The United States military on Saturday said that 3,500 more marines and sailors have arrived in West Asia amid the conflict.

This came as The Washington Post reported on Saturday, quoting unidentified officials, that the US Department of War is preparing for “weeks of ground operations” in Iran.

Here are more top updates from the conflict in West Asia:

  • The US marines and sailors arrived in the US Central Command area of responsibility on board USS Tripoli. “The America-class amphibious assault ship serves as the flagship for the Tripoli Amphibious Ready Group/31st Marine Expeditionary Unit composed of about 3,500 Sailors and Marines in addition to transport and strike fighter aircraft, as well as amphibious assault and tactical assets,” the US military said.
  • Possible US ground operations would not amount to a full-scale invasion and could instead involve raids by infantry soldiers or special forces, The Washington Post quoted the unidentified officials as saying on Saturday.
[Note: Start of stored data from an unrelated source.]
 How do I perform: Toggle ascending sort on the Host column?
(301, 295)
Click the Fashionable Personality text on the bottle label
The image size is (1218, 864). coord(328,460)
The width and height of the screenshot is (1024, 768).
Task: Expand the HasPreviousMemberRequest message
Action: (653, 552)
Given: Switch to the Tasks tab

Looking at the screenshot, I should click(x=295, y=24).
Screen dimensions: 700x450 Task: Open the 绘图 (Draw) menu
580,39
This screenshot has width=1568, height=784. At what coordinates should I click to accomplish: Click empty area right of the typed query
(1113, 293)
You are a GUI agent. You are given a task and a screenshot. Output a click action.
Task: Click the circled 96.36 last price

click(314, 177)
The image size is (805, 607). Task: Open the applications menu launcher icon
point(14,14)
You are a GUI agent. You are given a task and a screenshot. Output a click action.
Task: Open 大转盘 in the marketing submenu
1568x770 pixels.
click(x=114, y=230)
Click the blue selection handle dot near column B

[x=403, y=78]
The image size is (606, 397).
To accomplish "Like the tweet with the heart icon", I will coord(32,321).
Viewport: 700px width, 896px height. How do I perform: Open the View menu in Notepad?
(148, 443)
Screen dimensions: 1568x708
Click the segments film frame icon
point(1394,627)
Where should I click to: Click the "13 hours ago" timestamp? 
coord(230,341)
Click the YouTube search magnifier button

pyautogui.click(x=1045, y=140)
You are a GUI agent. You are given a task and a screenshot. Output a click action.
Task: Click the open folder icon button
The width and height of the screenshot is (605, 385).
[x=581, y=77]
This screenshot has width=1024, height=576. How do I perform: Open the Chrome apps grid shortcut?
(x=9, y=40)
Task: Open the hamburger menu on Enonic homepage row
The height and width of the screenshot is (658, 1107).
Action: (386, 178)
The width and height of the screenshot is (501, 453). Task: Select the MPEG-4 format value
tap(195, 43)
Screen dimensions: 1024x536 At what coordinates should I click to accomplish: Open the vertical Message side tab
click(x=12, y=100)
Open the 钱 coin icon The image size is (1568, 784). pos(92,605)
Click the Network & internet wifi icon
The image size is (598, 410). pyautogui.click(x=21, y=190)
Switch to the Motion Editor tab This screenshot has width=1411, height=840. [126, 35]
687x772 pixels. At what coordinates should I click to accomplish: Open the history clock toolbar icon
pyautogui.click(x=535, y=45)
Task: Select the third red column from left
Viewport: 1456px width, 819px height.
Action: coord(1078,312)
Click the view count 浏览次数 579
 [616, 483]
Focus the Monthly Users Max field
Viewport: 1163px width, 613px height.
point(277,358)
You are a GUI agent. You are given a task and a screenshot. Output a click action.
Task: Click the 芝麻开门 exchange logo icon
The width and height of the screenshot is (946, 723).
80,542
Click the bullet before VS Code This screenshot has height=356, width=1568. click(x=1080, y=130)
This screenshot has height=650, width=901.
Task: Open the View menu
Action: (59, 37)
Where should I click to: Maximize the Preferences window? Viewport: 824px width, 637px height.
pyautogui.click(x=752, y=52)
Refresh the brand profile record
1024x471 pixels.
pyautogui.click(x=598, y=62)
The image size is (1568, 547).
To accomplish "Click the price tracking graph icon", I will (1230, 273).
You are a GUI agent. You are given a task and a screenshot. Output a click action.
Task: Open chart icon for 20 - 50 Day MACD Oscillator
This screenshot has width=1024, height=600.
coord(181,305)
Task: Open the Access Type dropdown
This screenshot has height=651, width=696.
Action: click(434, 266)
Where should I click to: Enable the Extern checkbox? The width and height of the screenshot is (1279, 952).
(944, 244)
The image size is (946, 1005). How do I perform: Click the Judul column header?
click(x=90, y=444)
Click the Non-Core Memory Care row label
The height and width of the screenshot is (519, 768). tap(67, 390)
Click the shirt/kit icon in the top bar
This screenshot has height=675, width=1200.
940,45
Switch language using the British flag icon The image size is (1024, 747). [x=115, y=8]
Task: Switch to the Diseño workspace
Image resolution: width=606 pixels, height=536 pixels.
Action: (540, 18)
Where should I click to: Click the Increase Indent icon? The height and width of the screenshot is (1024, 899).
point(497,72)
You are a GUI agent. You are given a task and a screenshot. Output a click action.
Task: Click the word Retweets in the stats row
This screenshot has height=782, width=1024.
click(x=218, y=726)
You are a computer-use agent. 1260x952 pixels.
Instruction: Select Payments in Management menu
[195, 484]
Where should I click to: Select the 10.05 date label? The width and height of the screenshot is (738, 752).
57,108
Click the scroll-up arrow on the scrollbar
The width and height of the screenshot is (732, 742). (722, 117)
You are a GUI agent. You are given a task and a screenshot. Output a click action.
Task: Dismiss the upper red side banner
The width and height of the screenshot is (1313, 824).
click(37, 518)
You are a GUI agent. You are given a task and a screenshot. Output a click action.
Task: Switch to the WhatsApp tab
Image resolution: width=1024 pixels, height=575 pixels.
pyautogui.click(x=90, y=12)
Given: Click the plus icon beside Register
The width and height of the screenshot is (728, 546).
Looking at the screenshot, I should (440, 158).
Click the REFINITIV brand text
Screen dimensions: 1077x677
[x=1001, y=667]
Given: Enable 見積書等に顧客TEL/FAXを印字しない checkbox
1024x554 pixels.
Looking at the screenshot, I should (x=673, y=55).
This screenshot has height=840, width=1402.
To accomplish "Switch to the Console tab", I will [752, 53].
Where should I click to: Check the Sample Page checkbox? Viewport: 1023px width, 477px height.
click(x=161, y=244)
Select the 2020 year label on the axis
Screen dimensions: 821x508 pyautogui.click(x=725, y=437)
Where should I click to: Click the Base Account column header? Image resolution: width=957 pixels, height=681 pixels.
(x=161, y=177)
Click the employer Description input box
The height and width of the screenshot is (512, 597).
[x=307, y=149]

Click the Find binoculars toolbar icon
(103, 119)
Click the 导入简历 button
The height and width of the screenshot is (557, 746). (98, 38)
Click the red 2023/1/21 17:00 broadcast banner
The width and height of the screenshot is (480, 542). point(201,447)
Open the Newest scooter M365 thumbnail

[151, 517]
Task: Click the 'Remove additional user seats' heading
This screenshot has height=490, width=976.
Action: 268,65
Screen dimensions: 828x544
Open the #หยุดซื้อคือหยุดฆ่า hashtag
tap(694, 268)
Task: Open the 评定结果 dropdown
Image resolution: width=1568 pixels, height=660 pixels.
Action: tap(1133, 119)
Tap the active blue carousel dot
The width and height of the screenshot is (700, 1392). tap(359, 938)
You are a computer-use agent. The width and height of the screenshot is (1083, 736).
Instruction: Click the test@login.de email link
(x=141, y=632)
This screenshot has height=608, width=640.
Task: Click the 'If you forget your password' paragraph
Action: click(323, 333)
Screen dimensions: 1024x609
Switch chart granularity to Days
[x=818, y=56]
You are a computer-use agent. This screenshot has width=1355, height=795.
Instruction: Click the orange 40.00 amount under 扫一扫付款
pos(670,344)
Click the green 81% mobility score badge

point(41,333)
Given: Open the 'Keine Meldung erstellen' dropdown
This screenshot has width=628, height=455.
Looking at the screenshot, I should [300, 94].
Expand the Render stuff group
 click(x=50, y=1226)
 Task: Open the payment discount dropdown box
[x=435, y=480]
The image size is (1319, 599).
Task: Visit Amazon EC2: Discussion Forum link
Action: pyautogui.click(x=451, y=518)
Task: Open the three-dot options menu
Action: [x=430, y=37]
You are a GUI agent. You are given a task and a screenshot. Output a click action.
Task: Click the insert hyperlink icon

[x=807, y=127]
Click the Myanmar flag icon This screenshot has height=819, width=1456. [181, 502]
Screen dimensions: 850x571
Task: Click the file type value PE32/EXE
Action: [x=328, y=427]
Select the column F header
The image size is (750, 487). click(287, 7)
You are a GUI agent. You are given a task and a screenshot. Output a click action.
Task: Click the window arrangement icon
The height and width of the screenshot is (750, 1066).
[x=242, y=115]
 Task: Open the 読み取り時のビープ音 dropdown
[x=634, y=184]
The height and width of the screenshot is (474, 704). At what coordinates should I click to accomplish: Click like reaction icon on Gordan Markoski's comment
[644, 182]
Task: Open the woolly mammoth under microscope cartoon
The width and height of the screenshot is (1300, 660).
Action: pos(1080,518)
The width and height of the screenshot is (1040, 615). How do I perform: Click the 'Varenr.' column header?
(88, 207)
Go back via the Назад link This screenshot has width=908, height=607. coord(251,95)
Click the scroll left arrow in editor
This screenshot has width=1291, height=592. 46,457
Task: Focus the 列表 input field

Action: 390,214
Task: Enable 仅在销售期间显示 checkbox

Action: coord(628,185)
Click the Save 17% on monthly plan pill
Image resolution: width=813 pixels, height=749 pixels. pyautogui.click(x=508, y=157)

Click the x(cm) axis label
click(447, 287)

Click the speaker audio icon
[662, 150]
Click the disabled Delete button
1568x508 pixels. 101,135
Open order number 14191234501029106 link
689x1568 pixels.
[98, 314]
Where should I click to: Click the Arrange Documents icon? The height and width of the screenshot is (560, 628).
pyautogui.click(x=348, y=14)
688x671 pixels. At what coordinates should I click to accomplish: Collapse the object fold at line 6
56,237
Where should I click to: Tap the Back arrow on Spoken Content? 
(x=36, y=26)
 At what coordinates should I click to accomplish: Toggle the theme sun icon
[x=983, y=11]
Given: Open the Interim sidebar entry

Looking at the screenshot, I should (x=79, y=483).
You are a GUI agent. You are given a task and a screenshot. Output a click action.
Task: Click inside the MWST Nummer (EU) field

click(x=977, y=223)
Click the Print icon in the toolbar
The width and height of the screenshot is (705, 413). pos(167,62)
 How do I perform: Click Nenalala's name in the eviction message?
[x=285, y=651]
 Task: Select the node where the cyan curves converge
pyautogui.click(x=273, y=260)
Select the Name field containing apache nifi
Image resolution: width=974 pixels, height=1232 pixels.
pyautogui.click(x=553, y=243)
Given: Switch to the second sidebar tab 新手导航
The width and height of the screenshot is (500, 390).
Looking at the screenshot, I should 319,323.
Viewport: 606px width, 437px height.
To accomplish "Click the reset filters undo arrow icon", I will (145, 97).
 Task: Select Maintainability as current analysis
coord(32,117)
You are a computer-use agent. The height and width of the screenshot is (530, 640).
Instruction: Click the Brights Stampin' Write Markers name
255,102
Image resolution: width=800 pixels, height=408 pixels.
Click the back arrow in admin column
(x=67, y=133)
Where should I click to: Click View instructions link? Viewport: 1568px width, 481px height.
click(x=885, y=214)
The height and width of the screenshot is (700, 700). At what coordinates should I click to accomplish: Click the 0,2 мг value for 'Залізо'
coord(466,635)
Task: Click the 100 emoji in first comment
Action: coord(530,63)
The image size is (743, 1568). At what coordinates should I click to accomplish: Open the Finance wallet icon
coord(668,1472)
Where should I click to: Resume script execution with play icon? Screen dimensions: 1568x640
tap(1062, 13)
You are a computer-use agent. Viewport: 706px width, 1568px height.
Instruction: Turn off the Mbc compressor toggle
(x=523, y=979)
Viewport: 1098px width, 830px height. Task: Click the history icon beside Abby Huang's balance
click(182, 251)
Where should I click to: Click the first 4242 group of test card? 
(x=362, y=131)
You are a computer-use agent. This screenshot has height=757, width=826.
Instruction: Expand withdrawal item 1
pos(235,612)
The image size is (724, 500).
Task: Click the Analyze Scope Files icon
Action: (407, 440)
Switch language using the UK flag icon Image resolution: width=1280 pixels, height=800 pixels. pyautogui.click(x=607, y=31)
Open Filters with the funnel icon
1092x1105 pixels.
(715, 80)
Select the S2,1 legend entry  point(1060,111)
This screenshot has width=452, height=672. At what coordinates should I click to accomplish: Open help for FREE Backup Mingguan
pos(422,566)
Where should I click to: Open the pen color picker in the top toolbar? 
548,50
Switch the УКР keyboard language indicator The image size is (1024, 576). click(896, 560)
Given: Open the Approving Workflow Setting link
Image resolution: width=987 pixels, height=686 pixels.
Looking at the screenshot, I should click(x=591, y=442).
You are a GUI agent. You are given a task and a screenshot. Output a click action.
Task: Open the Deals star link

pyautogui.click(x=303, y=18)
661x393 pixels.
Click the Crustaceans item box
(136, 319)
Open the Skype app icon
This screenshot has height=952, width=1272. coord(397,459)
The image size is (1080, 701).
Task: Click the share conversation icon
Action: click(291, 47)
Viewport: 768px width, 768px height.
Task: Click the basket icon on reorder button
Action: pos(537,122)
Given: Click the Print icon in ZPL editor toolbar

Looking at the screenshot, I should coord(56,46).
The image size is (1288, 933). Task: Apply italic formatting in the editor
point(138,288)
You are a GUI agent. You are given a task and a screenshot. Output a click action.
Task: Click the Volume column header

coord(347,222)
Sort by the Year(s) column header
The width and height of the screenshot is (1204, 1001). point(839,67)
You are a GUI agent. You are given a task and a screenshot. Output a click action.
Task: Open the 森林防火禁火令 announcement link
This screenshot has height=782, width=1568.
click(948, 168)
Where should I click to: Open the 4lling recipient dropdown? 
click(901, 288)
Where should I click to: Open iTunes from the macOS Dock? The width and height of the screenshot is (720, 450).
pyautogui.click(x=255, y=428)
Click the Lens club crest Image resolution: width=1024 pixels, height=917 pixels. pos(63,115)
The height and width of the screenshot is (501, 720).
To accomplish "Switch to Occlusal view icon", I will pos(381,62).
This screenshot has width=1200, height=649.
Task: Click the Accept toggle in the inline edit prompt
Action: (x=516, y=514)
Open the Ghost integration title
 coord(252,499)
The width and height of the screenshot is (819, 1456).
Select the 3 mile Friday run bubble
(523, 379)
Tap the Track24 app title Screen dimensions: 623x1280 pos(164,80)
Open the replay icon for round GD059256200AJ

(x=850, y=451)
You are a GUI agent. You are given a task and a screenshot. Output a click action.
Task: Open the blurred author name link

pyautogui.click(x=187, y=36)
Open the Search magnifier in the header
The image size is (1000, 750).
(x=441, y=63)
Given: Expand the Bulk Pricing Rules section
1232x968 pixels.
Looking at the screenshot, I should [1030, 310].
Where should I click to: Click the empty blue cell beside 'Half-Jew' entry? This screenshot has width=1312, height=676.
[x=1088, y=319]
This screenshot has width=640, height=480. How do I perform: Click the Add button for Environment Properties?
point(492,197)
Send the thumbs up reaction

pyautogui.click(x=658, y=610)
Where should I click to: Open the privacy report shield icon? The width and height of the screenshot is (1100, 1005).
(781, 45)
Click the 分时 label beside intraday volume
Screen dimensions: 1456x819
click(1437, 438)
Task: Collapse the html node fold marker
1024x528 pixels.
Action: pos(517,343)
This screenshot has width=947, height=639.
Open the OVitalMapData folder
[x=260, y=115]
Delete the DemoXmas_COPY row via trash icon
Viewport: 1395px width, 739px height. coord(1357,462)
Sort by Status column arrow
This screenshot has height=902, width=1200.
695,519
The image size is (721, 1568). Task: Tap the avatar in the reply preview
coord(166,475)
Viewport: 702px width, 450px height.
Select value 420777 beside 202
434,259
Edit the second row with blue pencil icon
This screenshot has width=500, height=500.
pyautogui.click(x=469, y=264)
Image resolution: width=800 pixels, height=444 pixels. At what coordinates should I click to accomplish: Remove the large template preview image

In response to the report, the White House said that the Pentagon prepares to give the president “maximum optionality” and it does not mean that a decision about ground operations has been made.
  • Iran’s Parliament Speaker Mohammad Bagher Ghalibaf on Sunday accused the US of plotting a ground attack despite talking about diplomacy, after a US warship with around 3,500 military personnel arrived in West Asia, AFP reported. Ghalibaf’s comments came ahead of talks between key regional players on Monday.
  • US President Donald Trump has in recent days indicated an interest in ending the conflict, but has also threatened to broaden the scope of attacks on Iran.
  • Pakistan Foreign Minister Ishaq Dar on Sunday met his counterparts from Egypt and Turkey in Islamabad ahead of a quadrilateral summit, which also includes Saudi Arabia, to discuss the ongoing conflict in West Asia and efforts to negotiate peace in the region, PTI reported.
  • Two more Indian-flagged liquefied petroleum gas tankers, carrying roughly a day’s supply of the country’s cooking gas, have safely navigated through the war-hit Strait of Hormuz and are expected to reach Indian shores in the next couple of days, PTI reported on Sunday. “Two LPG carriers, BW TYR and BW ELM, carrying a combined LPG cargo of about 94,000 tonnes, have safely transited the region and are moving towards Indian shores,” the news agency quoted an official statement as saying.
  • In a social media post on Friday, Dar said that Iran has agreed to allow 20 more Pakistani-flagged vessels to pass through the Strait of Hormuz and that “two ships will cross the strait daily”. It was reposted by Trump on social media platform Truth Social.
  • Three journalists were killed in southern Lebanon on Saturday in an Israeli strike, Al Jazeera reported. A clearly marked press vehicle was attacked, killing Fatima Ftouni and her brother and colleague, Mohammed, of Al Mayadeen and Al-Manar’s Ali Shuaib, according to reports. Others were injured in the attack.
  • The Israeli Defense Forces claimed that Shuaib was a member of the Iran-backed and Lebanon-based militant group Hezbollah “who operated for years under the guise of a journalist”. He had “exposed IDF troop positions in southern Lebanon and maintained direct contact with Hezbollah operatives”, the Israeli military alleged.
  • Lebanese Information Minister Paul Morcos said the killing of the journalists “constitutes a deliberate and blatant war crime against the media and the mission of journalism”, The Guardian reported.
  • The World ⁠Health ⁠Organization said on Saturday that nine paramedics had been killed in five attacks on healthcare facilities in Lebanon.

The conflict

The US and Israel launched an attack on Iran on February 28, claiming that Tehran’s action posed an existential threat to Israel. Washington acts as a guarantor of Israel’s security. Iran has retaliated by striking Israel and US military bases in the region and targeting major cities in Gulf countries.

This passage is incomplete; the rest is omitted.